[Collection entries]
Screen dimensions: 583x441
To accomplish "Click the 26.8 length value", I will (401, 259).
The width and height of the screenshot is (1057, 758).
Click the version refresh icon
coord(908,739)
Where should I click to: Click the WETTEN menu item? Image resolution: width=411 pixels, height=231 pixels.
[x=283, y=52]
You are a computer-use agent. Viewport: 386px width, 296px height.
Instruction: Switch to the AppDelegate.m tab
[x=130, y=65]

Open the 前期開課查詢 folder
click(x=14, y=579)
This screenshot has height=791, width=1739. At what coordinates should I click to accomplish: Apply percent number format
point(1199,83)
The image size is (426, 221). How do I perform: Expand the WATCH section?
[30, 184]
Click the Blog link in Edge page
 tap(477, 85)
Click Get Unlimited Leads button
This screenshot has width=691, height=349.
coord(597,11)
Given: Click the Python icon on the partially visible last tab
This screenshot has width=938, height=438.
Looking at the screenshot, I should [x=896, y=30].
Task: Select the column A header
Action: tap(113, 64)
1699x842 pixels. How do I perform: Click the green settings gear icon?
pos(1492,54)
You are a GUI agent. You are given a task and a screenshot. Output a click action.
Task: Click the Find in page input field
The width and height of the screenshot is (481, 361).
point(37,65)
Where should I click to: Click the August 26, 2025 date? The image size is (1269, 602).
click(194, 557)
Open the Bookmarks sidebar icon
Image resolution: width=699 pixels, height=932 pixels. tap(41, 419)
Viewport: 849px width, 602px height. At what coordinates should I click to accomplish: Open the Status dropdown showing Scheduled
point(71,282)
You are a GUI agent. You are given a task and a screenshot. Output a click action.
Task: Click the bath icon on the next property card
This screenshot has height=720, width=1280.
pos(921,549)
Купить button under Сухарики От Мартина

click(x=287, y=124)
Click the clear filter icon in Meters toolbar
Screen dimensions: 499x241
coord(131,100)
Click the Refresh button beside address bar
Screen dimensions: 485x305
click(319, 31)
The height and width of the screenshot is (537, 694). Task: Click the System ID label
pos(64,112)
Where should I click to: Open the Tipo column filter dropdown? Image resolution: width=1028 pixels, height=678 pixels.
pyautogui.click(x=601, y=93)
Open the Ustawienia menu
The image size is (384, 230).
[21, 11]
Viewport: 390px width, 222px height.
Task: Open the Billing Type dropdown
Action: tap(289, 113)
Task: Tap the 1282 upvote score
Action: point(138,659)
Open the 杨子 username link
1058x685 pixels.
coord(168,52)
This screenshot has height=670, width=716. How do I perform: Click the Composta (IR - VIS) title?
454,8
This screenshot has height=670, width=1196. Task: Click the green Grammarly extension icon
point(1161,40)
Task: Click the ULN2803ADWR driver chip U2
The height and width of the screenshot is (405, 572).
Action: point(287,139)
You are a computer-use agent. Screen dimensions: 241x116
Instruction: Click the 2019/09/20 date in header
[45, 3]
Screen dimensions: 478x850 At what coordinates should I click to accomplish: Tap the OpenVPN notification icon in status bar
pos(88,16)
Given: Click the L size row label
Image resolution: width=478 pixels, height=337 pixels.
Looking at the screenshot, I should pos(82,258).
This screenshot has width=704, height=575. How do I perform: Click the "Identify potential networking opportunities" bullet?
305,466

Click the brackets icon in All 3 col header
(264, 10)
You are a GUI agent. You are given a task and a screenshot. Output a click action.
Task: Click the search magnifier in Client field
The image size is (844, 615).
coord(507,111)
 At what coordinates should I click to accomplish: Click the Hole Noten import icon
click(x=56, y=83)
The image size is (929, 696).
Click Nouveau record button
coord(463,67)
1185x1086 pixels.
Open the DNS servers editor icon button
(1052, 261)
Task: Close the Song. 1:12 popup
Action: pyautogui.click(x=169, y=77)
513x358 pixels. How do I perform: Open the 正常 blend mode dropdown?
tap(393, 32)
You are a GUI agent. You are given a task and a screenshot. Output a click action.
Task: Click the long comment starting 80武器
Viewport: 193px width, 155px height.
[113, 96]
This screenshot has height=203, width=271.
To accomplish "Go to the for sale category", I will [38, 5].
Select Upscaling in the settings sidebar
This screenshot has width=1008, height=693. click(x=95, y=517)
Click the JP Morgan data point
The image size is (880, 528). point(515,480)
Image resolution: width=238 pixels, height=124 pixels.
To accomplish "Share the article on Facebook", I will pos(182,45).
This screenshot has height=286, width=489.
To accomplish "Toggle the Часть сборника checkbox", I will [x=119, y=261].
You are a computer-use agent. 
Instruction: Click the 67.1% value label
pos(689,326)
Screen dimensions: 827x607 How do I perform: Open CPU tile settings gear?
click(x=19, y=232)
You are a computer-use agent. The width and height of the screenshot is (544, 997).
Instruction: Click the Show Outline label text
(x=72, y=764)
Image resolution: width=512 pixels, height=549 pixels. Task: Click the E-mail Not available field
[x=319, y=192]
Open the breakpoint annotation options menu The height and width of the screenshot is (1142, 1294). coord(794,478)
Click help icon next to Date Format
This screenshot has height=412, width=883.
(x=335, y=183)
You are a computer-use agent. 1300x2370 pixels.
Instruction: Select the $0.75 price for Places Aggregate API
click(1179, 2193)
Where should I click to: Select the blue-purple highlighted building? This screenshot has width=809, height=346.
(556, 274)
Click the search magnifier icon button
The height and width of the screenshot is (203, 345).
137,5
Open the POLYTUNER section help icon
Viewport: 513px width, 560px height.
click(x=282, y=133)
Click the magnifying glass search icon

WORK TASK:
Your reply should repeat the entries above in full, with every character intact.

OUTPUT FOR THIS EXERCISE:
Screen dimensions: 583x441
To accomplish "Click the 26.8 length value", I will (401, 259).
The width and height of the screenshot is (1057, 758).
Click the version refresh icon
coord(908,739)
Where should I click to: Click the WETTEN menu item? Image resolution: width=411 pixels, height=231 pixels.
[x=283, y=52]
You are a computer-use agent. Viewport: 386px width, 296px height.
Instruction: Switch to the AppDelegate.m tab
[x=130, y=65]

Open the 前期開課查詢 folder
click(x=14, y=579)
This screenshot has height=791, width=1739. At what coordinates should I click to accomplish: Apply percent number format
point(1199,83)
The image size is (426, 221). How do I perform: Expand the WATCH section?
[30, 184]
Click the Blog link in Edge page
 tap(477, 85)
Click Get Unlimited Leads button
This screenshot has width=691, height=349.
coord(597,11)
Given: Click the Python icon on the partially visible last tab
This screenshot has width=938, height=438.
Looking at the screenshot, I should [x=896, y=30].
Task: Select the column A header
Action: tap(113, 64)
1699x842 pixels. How do I perform: Click the green settings gear icon?
pos(1492,54)
You are a GUI agent. You are given a task and a screenshot. Output a click action.
Task: Click the Find in page input field
The width and height of the screenshot is (481, 361).
point(37,65)
Where should I click to: Click the August 26, 2025 date? The image size is (1269, 602).
click(194, 557)
Open the Bookmarks sidebar icon
Image resolution: width=699 pixels, height=932 pixels. tap(41, 419)
Viewport: 849px width, 602px height. At what coordinates should I click to accomplish: Open the Status dropdown showing Scheduled
point(71,282)
You are a GUI agent. You are given a task and a screenshot. Output a click action.
Task: Click the bath icon on the next property card
This screenshot has height=720, width=1280.
pos(921,549)
Купить button under Сухарики От Мартина

click(x=287, y=124)
Click the clear filter icon in Meters toolbar
Screen dimensions: 499x241
coord(131,100)
Click the Refresh button beside address bar
Screen dimensions: 485x305
click(319, 31)
The height and width of the screenshot is (537, 694). Task: Click the System ID label
pos(64,112)
Where should I click to: Open the Tipo column filter dropdown? Image resolution: width=1028 pixels, height=678 pixels.
pyautogui.click(x=601, y=93)
Open the Ustawienia menu
The image size is (384, 230).
[21, 11]
Viewport: 390px width, 222px height.
Task: Open the Billing Type dropdown
Action: tap(289, 113)
Task: Tap the 1282 upvote score
Action: point(138,659)
Open the 杨子 username link
1058x685 pixels.
coord(168,52)
This screenshot has height=670, width=716. How do I perform: Click the Composta (IR - VIS) title?
454,8
This screenshot has height=670, width=1196. Task: Click the green Grammarly extension icon
point(1161,40)
Task: Click the ULN2803ADWR driver chip U2
The height and width of the screenshot is (405, 572).
Action: point(287,139)
You are a computer-use agent. Screen dimensions: 241x116
Instruction: Click the 2019/09/20 date in header
[45, 3]
Screen dimensions: 478x850 At what coordinates should I click to accomplish: Tap the OpenVPN notification icon in status bar
pos(88,16)
Given: Click the L size row label
Image resolution: width=478 pixels, height=337 pixels.
Looking at the screenshot, I should pos(82,258).
This screenshot has width=704, height=575. How do I perform: Click the "Identify potential networking opportunities" bullet?
305,466

Click the brackets icon in All 3 col header
(264, 10)
You are a GUI agent. You are given a task and a screenshot. Output a click action.
Task: Click the search magnifier in Client field
The image size is (844, 615).
coord(507,111)
 At what coordinates should I click to accomplish: Click the Hole Noten import icon
click(x=56, y=83)
The image size is (929, 696).
Click Nouveau record button
coord(463,67)
1185x1086 pixels.
Open the DNS servers editor icon button
(1052, 261)
Task: Close the Song. 1:12 popup
Action: pyautogui.click(x=169, y=77)
513x358 pixels. How do I perform: Open the 正常 blend mode dropdown?
tap(393, 32)
You are a GUI agent. You are given a task and a screenshot. Output a click action.
Task: Click the long comment starting 80武器
Viewport: 193px width, 155px height.
[113, 96]
This screenshot has height=203, width=271.
To accomplish "Go to the for sale category", I will [38, 5].
Select Upscaling in the settings sidebar
This screenshot has width=1008, height=693. click(x=95, y=517)
Click the JP Morgan data point
The image size is (880, 528). point(515,480)
Image resolution: width=238 pixels, height=124 pixels.
To accomplish "Share the article on Facebook", I will pos(182,45).
This screenshot has height=286, width=489.
To accomplish "Toggle the Часть сборника checkbox", I will [x=119, y=261].
You are a computer-use agent. 
Instruction: Click the 67.1% value label
pos(689,326)
Screen dimensions: 827x607 How do I perform: Open CPU tile settings gear?
click(x=19, y=232)
You are a computer-use agent. The width and height of the screenshot is (544, 997).
Instruction: Click the Show Outline label text
(x=72, y=764)
Image resolution: width=512 pixels, height=549 pixels. Task: Click the E-mail Not available field
[x=319, y=192]
Open the breakpoint annotation options menu The height and width of the screenshot is (1142, 1294). coord(794,478)
Click help icon next to Date Format
This screenshot has height=412, width=883.
(x=335, y=183)
You are a computer-use agent. 1300x2370 pixels.
Instruction: Select the $0.75 price for Places Aggregate API
click(1179, 2193)
Where should I click to: Select the blue-purple highlighted building? This screenshot has width=809, height=346.
(556, 274)
Click the search magnifier icon button
The height and width of the screenshot is (203, 345).
137,5
Open the POLYTUNER section help icon
Viewport: 513px width, 560px height.
click(x=282, y=133)
Click the magnifying glass search icon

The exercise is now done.